J’ai moi-même pu créer une cellule d’enquête avec 14 postes pour les magazines de consommateurs K-Tipp et saldo. Et grâce à la loi sur la transparence de la Confédération, nous avons plus d’une fois pu révéler des contrats ou le fonctionnement et les disfonctionnements de la politique suisse.

La télévision suisse alémanique SRF a aussi mis sur pied une cellule d’enquête l’automne passé, comme la RTS.

Nous ressentons également une volonté de la part des éditeurs de Médias Suisse d’investir dans notre bon fonctionnement comme quatrième pouvoir et de faire la lumière là où les puissants de l’économie et de la politique ne le veulent pas.

Tout est donc au mieux?

Loin de là.

Savez-vous où se trouve la plus grande rédaction de Suisse?

A Berne. Grâce à la loi sur la transparence, K-Tipp a pu compter l’année passée le nombre d’employés qui s’occupent de la communication des différents départements de la Confédération: plus de 500!

On a pu lire dans toute la presse internationale que certains avocats et banquiers suisses ont aidé leurs clients à éviter des impôts ou même à blanchir de l’argent. Les journalistes suisses n’ont pas pu enquêter ni publier ces «secrets suisses» eux-mêmes – ils encouraient une peine de prison en raison d’une loi sur les banques qui interdit la divulgation de données bancaires.

Le parlement fédéral à Berne a durci la loi au mois de mai: des juges peuvent désormais interdire un article avant sa publication sans que le tort soit évalué sur le fond. Cela donne beaucoup plus de pouvoir au juge local concerné et va certainement interrompre certaines enquêtes.

Pour que des informations sortent, il faut des lanceurs d’alerte. Mais le Parlement a rejeté à plusieurs occasions la création d’une loi qui leur octroierait une protection minimale en Suisse.

Cette semaine encore, une enquête de la télévision tessinoise RSI a montré que cinq lanceurs d’alerte ont récemment été limogés au sein des Nations Unies à Genève.

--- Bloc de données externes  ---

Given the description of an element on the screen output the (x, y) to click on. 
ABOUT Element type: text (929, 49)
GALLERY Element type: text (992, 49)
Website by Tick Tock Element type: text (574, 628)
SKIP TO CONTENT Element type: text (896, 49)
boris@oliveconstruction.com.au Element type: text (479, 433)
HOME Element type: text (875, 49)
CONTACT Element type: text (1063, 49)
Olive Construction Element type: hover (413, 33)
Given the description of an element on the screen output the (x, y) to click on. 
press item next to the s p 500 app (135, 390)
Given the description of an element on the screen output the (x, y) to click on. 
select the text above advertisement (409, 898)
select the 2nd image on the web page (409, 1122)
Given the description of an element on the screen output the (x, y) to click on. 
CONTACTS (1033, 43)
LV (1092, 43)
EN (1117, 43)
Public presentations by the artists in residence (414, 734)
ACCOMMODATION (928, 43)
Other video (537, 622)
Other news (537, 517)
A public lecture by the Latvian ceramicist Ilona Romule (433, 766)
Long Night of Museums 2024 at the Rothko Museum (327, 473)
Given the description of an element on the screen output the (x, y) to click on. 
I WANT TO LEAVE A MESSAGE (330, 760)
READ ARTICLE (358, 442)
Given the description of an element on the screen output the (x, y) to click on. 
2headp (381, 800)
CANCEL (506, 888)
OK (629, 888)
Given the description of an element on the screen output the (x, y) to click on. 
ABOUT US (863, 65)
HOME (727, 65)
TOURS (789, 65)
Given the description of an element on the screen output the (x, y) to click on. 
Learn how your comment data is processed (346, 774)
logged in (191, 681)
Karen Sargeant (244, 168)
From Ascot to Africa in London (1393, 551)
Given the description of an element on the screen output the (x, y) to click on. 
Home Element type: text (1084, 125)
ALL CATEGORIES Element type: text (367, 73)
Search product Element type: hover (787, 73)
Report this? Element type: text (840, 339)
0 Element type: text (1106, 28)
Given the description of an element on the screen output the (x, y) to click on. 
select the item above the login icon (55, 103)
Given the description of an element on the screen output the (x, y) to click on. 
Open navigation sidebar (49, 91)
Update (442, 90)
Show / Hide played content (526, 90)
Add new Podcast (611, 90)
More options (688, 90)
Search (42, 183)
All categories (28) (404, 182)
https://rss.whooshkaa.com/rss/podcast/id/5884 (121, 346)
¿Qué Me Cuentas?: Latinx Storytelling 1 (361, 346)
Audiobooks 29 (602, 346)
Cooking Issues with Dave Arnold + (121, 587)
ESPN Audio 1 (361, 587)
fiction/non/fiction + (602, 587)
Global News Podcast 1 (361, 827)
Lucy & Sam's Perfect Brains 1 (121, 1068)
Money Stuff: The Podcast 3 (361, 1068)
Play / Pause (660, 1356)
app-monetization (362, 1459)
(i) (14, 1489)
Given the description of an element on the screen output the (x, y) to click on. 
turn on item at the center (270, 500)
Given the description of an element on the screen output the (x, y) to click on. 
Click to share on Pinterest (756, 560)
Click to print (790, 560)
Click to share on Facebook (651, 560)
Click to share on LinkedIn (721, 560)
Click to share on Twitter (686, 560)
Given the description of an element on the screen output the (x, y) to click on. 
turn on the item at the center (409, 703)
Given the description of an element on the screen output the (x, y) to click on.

Mais peut-être tout cela est-il souhaité. Et pas uniquement en Suisse.

Le seul «crime» de Julian Assange est d’avoir révélé des crimes de guerre et d’autres informations que les autorités voulaient dissimuler. Il a fait un excellent travail de journaliste d’investigation. Le combat de Julian Assange et donc notre combat à tous: l’attaque contre Assange est une attaque contre le journalisme d’investigation.

Libérez Julian Assange. Free Assange.